Why leasing is now a trillion dollar business

Toyota Kenya leased cars

Some of the 21 vehicles that have been lying at the compound of Laikipia Governor's office and which were driven back to Toyota Kenya Limited Yard after termination of a five-year-leasing contract.

Photo credit: Mwangi Ndirangu I Nation Media Group

To the untraveled, only their mums know how to cook, so goes a saying among the Agikuyu. In this final part in defence of leasing, I examine the size and structure of the sector.

The Leasing Global Market Report 2022 by Research and Markets estimates the global leasing market at $1.5 trillion, growing at 12 percent per year.

The Competition Authority of Kenya (CAK) published the results of a market inquiry into the leasing industry a couple of years ago.

The public version of the report is available online. And although redacted for confidentiality reasons, it offers useful insights.

The report estimates the value of the leasing sector in Kenya at Sh54 billion, dominated by the national government and large corporates.

Among counties, Laikipia had showed early promise, but has since been having second thoughts.

The Leasing Association of Kenya has 39 members, among them leading banks and their associated companies.

The list includes suppliers of vehicles and equipment and half a dozen specialist leasing companies. Including hire purchase, the most regularly leased assets are trucks and cars.

Some leasing companies have, however, expanded service to include supermarket fittings and equipment.

Finance experts encourage that you match the term of financing with the useful economic life of an asset. For instance, they would frown on using an overdraft to finance a building or factory machinery.

Another way to think about this matching concept is the pay-back period. How long will it take to re-coup the investment? When you buy a lathe machine, or a truck, it will take several years, often between three and five to re-coup the original investment. Therefore, you need medium-term finance.

Poor access to finance is a major road block for Kenyan SMEs. Various policy responses have been tried, including forming specialist institutions such as Kenya Industrial Estates, and recently Kenya Development Corporation (KDC). The latter resulting from a merger of ICDC, IDB Capital and the Tourism Fund.

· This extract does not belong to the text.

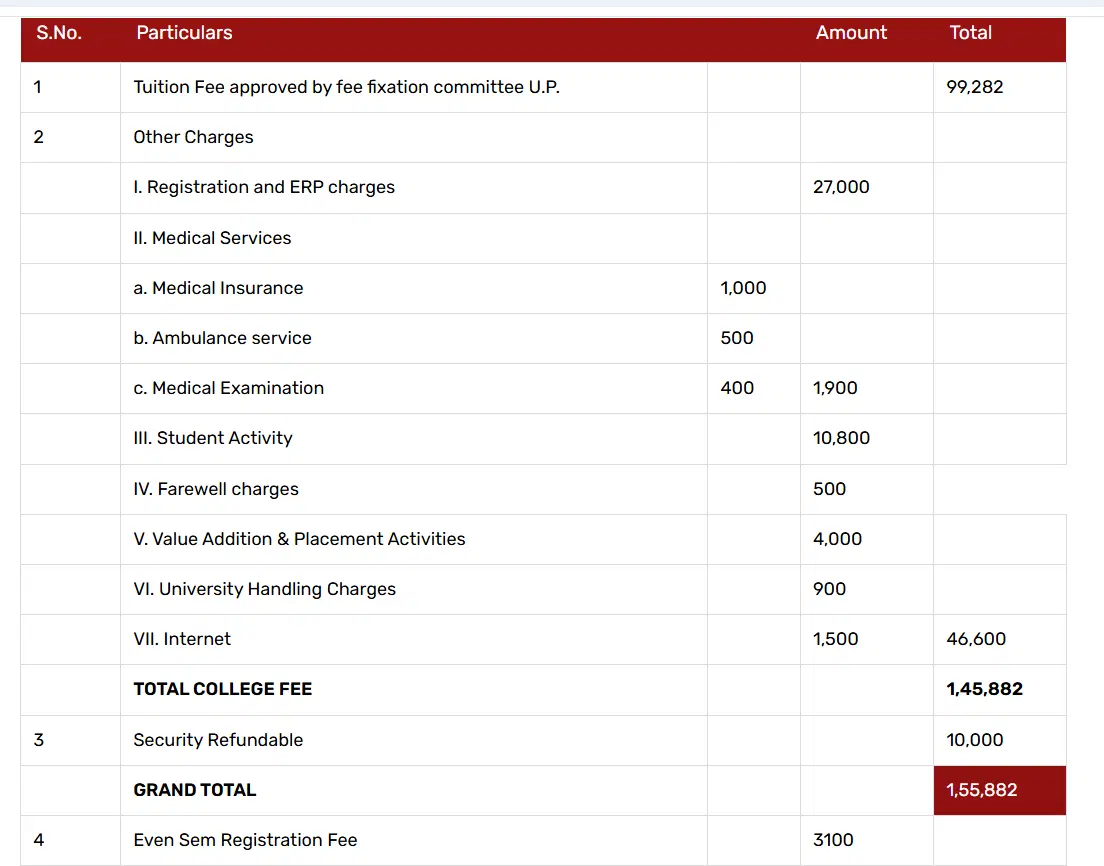Click the tuition fee total 99,282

Still, these policy responses have not succeeded in availing appropriate affordable capital at a large scale, and SME development remains stunted. The results of the FinAccess studies show that general access to formal finance such as having a bank or mobile money account has improved rapidly, reaching 84 percent of the adult population last year, up from 46 percent ten years earlier.

However, welfare has been declining. That is because productivity is either stagnant or declining. Put differently, SMEs are not able to invest in machinery and equipment. Well, you cannot equip a furniture or welding workshop using an overdraft facility such as Fuliza.

Leasing is the right product to support such medium-term finance needs of counties and small businesses across all sectors, particularly because the leased asset is collateral security itself.

The CAK inquiry concluded that the problem of the SME leasing market is a lack of commercial incentive for banks and lessors to invest in and develop the SME leasing market.

It also found that by handling one asset at a time, SME leasing has high transaction costs and low marginal returns. In comparison large corporates and the national government lease numerous assets at a time, creating efficiencies of scale.

These customers have or can get the expertise to understand leasing. In comparison, SMEs and counties lack understanding of leasing and so require the legal, fiscal and accounting treatment of leasing to be explained one customer at a time. The resulting high transaction costs makes the market unattractive.